• WHAT IS BEING ASKED
Nothing but the lines from the one containing "The image size is (768, 912)." to the final line of the entries should appear, copied exactly and without pictures.

(Stored records)
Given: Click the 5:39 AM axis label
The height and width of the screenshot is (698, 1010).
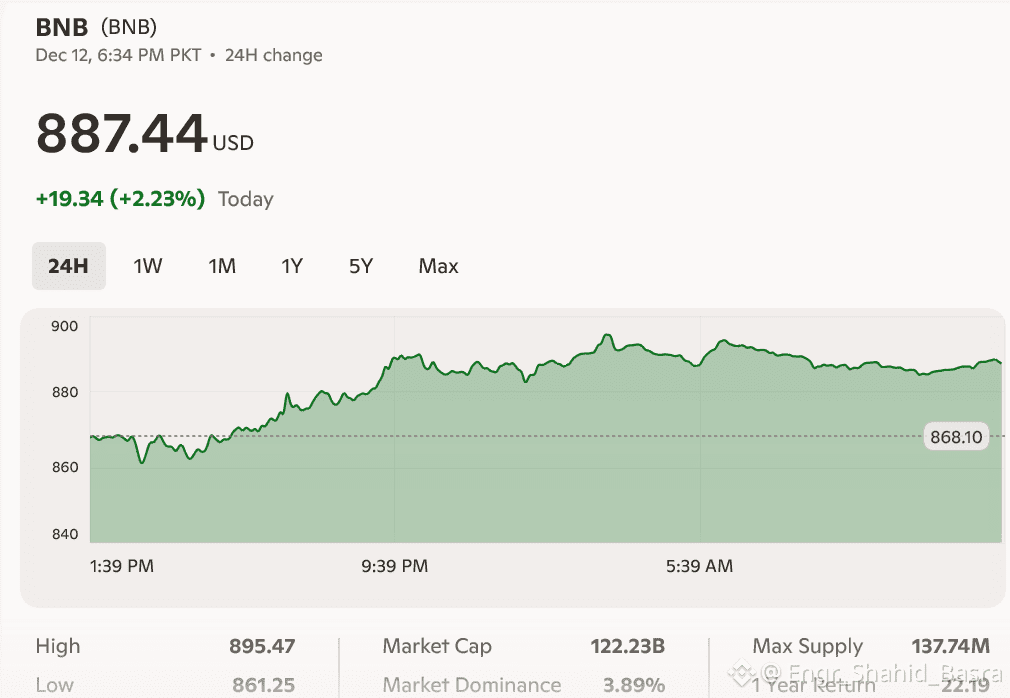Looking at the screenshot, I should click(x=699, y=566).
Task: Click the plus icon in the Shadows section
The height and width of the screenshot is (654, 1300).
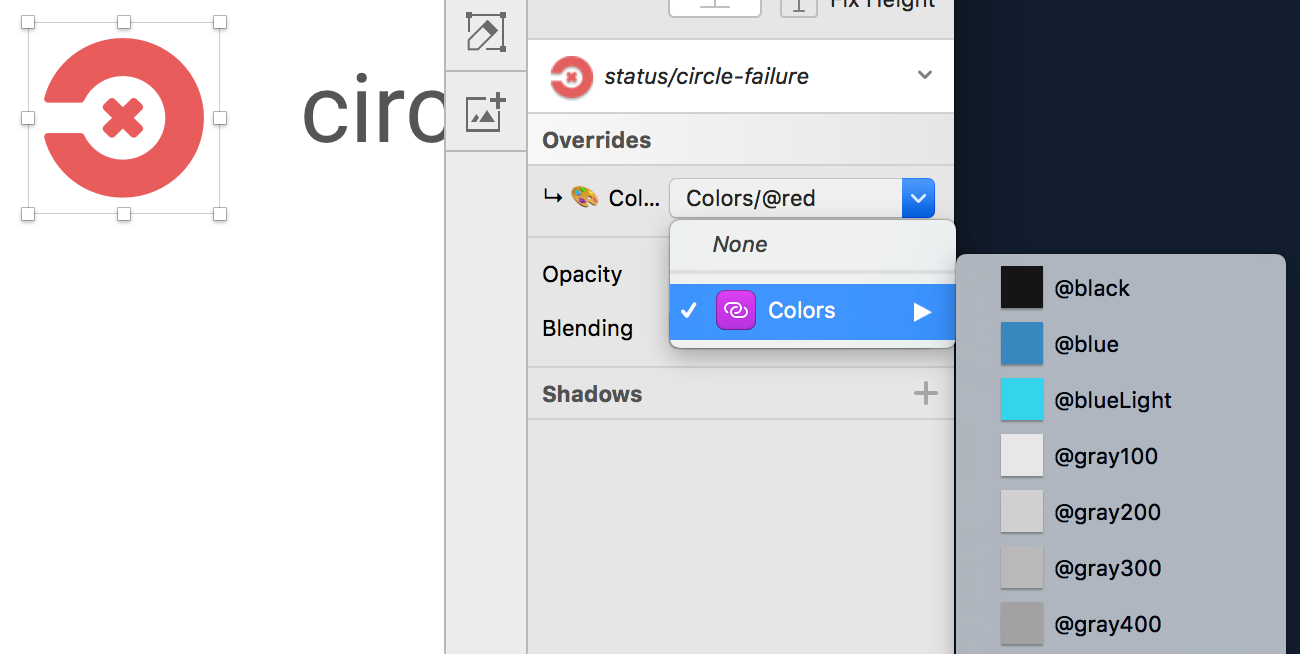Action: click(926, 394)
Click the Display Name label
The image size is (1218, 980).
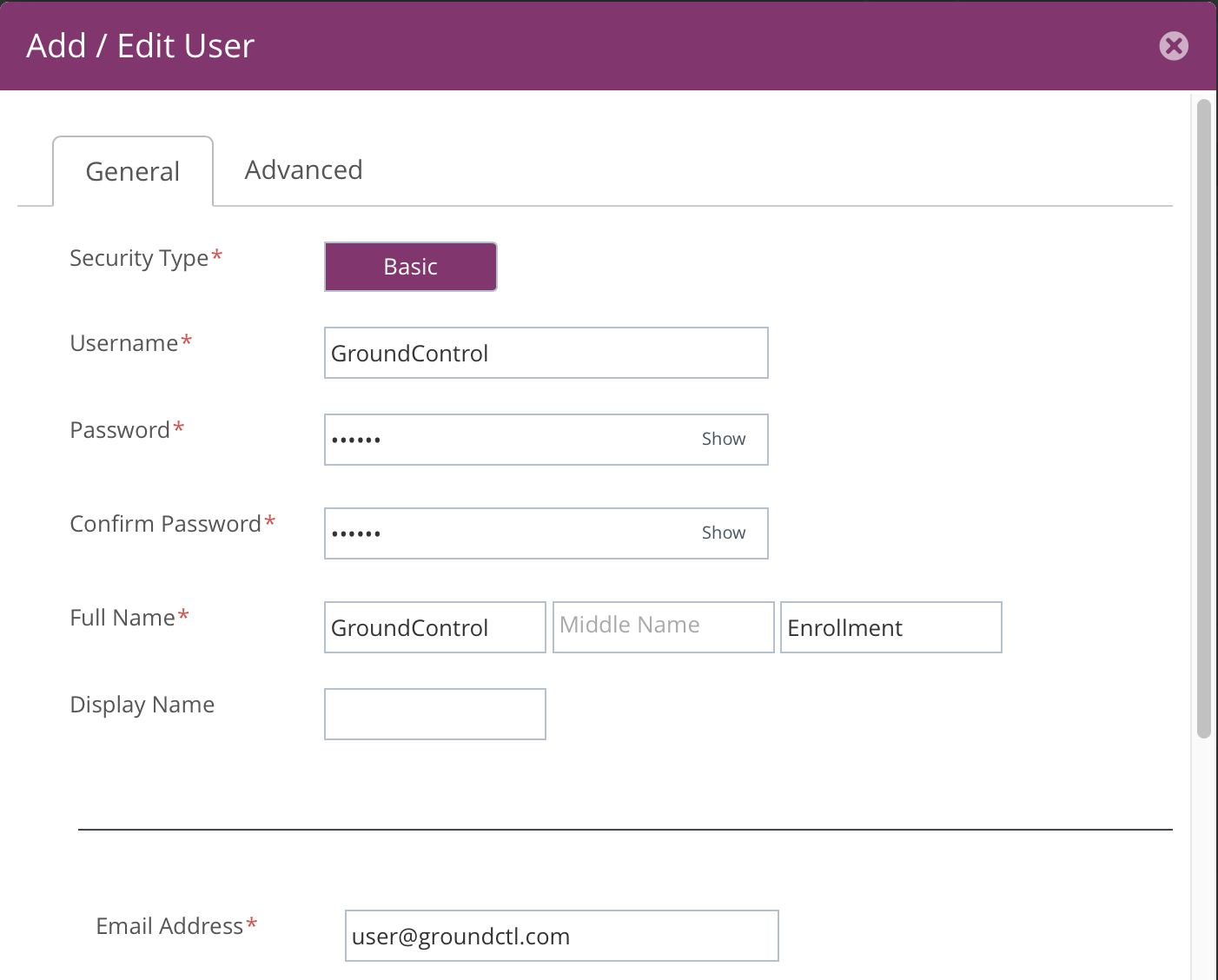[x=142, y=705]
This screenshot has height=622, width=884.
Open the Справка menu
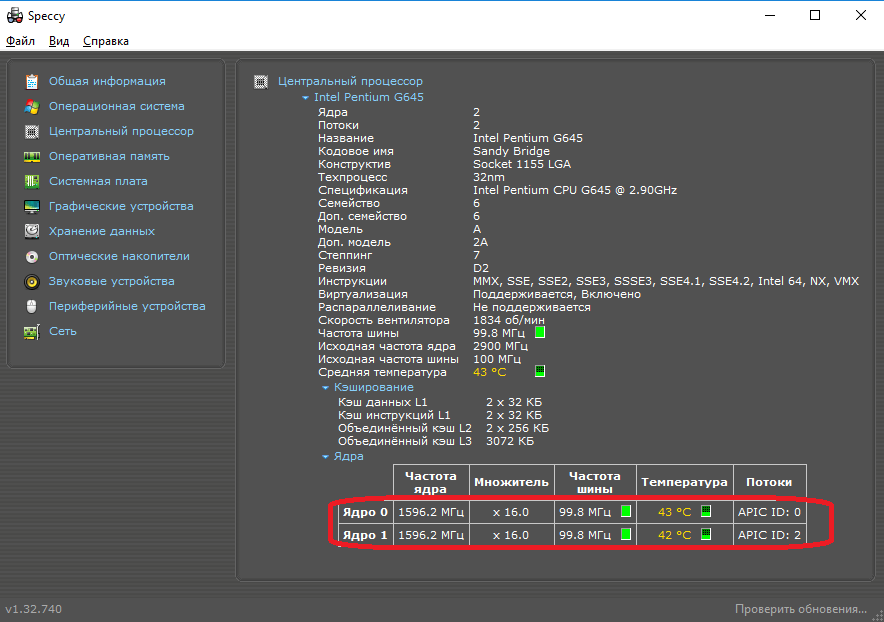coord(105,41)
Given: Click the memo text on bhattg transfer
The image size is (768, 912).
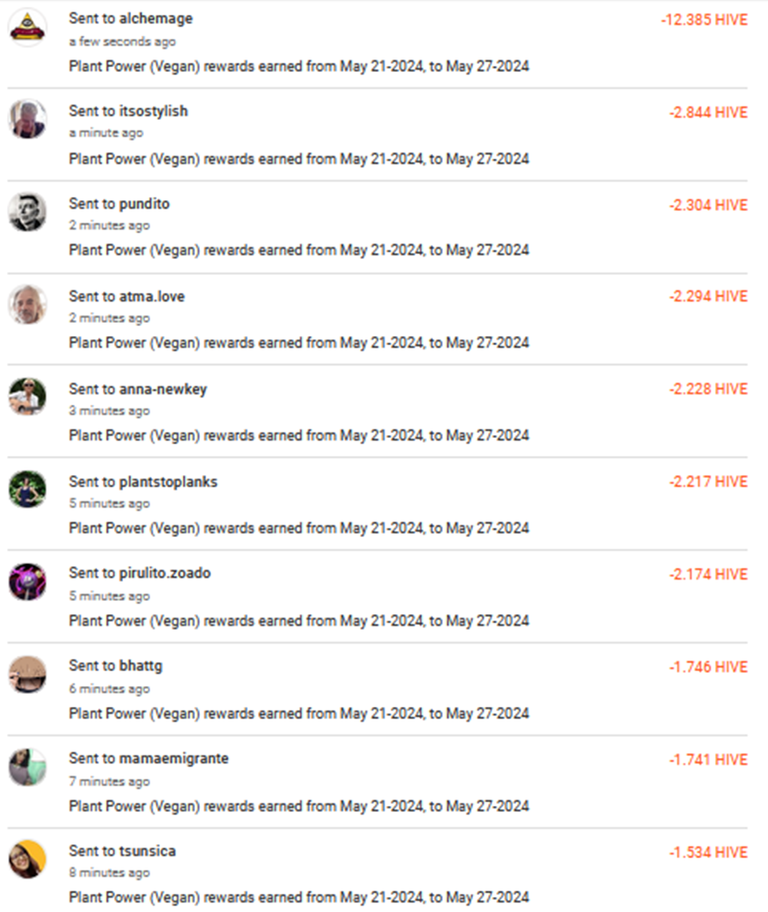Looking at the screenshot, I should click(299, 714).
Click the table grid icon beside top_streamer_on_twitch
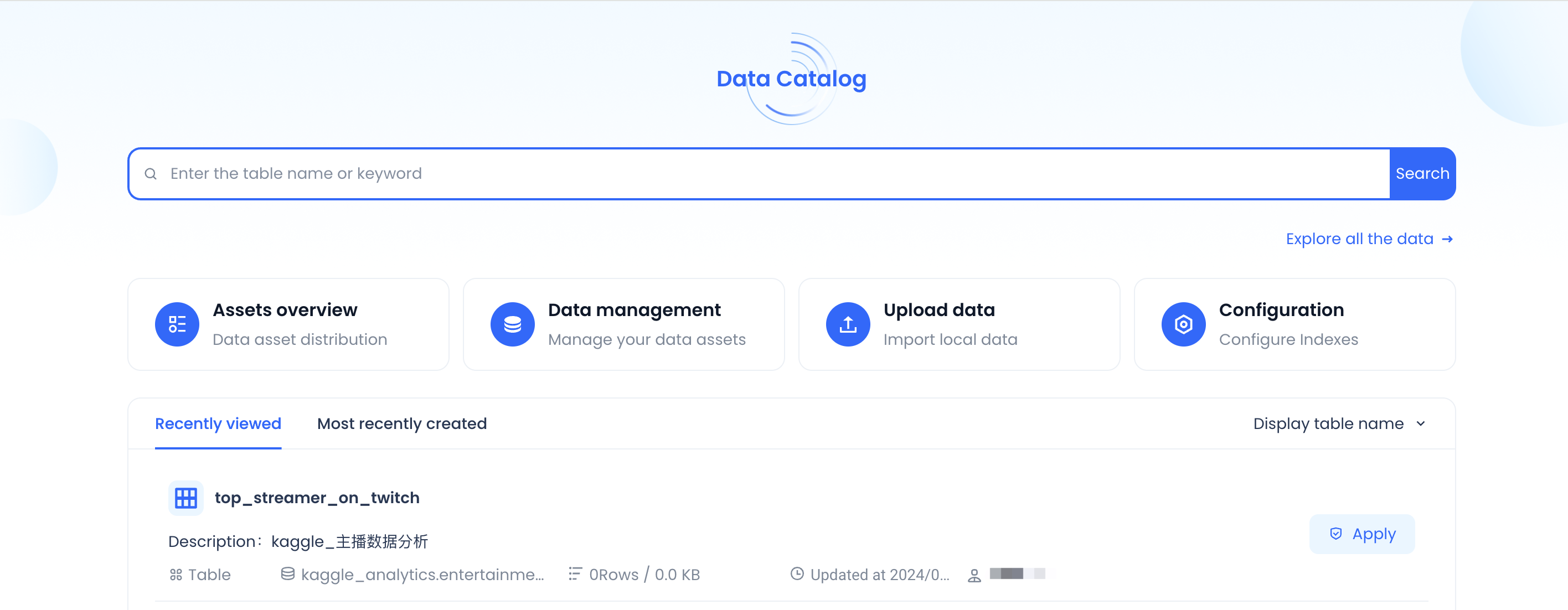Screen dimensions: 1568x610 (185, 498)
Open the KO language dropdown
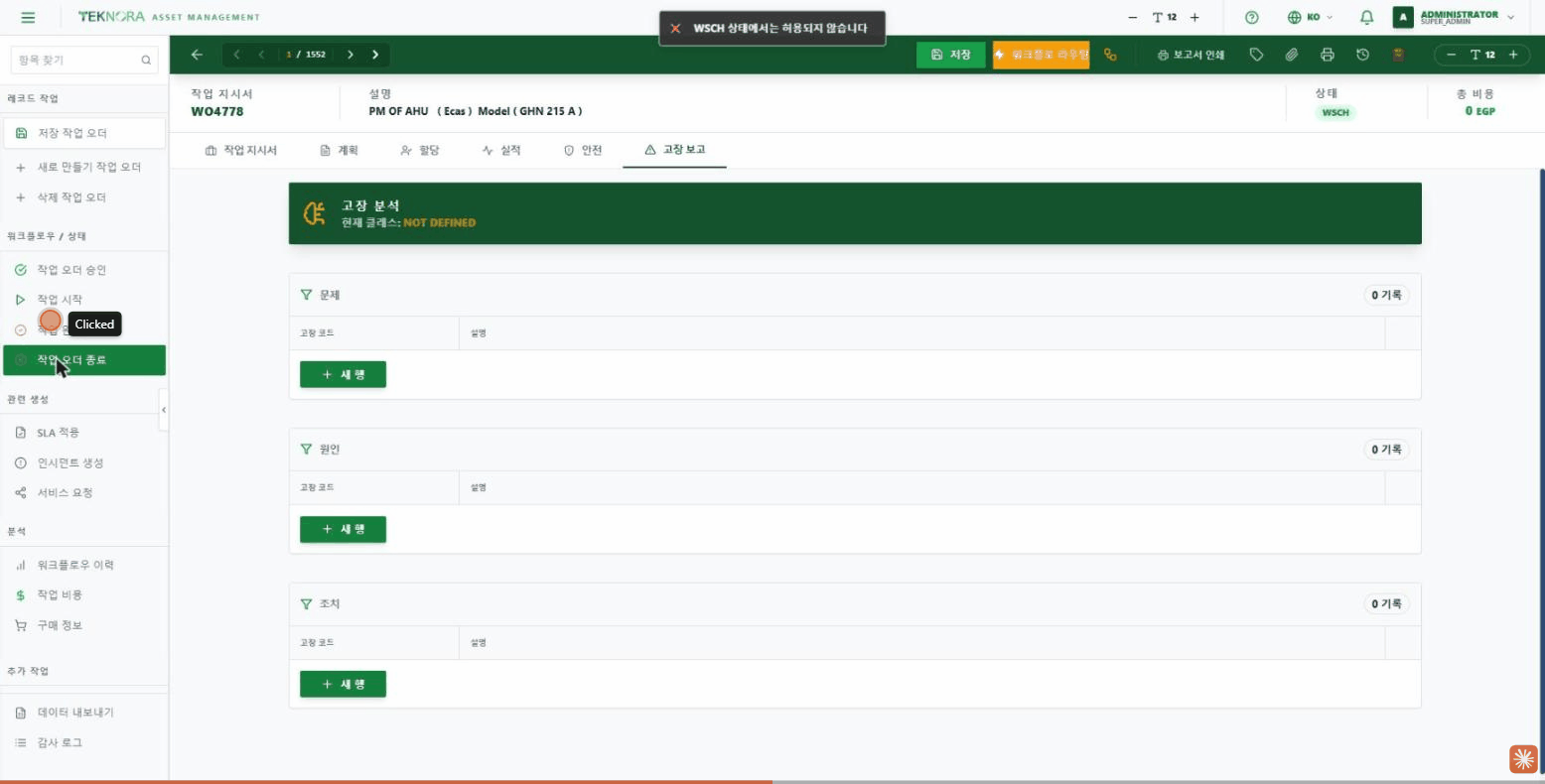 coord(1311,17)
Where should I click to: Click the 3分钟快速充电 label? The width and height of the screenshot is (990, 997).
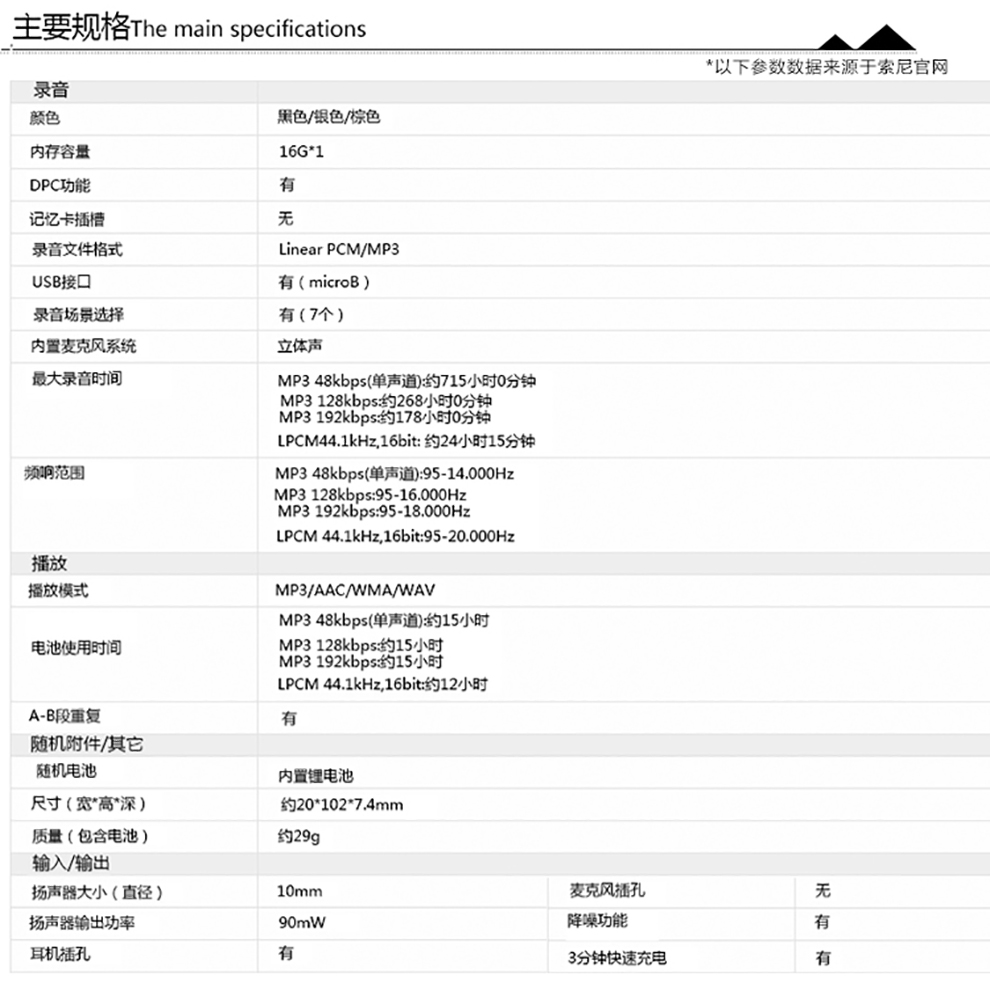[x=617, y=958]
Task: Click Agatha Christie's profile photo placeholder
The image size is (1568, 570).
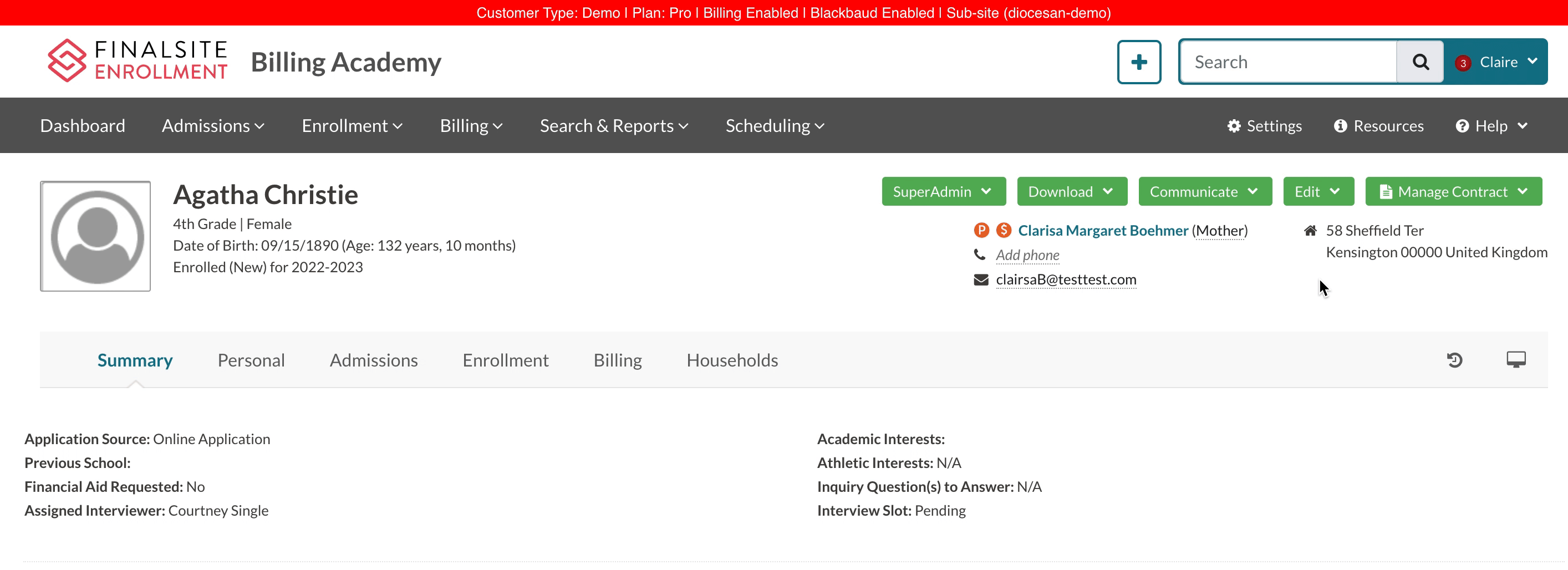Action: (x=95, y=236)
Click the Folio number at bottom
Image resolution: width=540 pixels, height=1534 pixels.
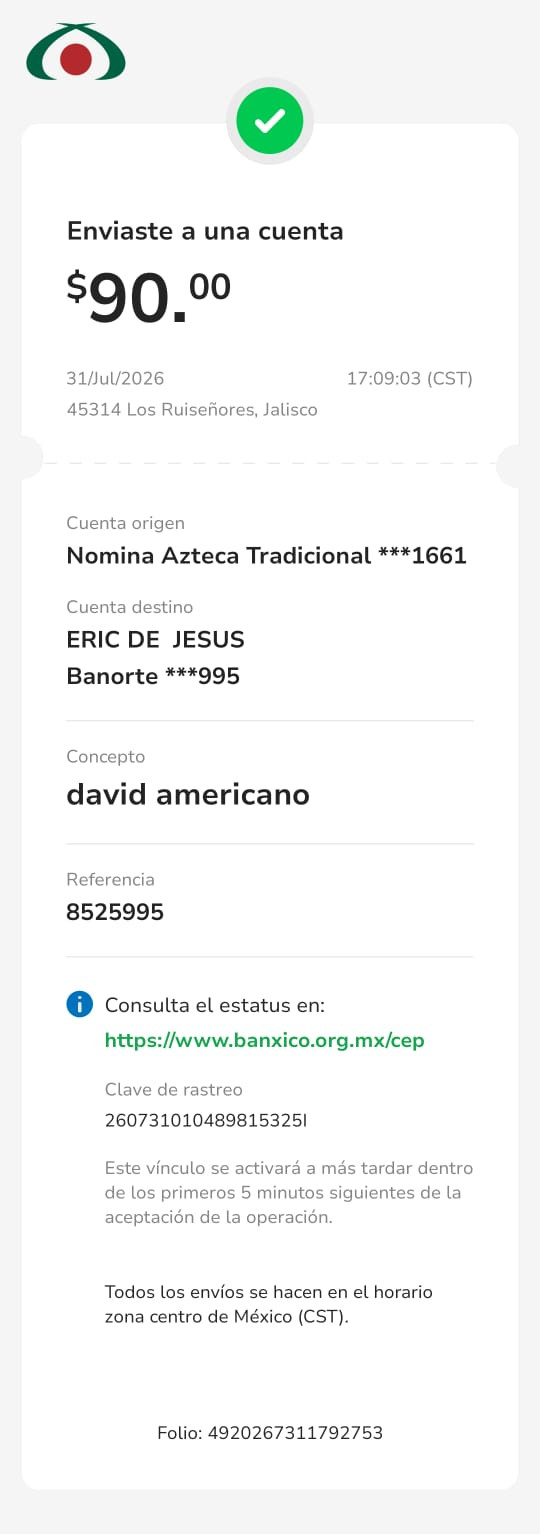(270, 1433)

• ANSWER TO THIS EXERCISE
The image size is (768, 912).
Looking at the screenshot, I should click(299, 714).
Click the table grid icon beside top_streamer_on_twitch
Screen dimensions: 1568x610 (185, 498)
Open the KO language dropdown
 coord(1311,17)
Where should I click to: Click the 3分钟快速充电 label? The width and height of the screenshot is (990, 997).
[x=617, y=958]
Task: Click Agatha Christie's profile photo placeholder
The image size is (1568, 570).
Action: (x=95, y=236)
Click the Folio number at bottom
Image resolution: width=540 pixels, height=1534 pixels.
(270, 1433)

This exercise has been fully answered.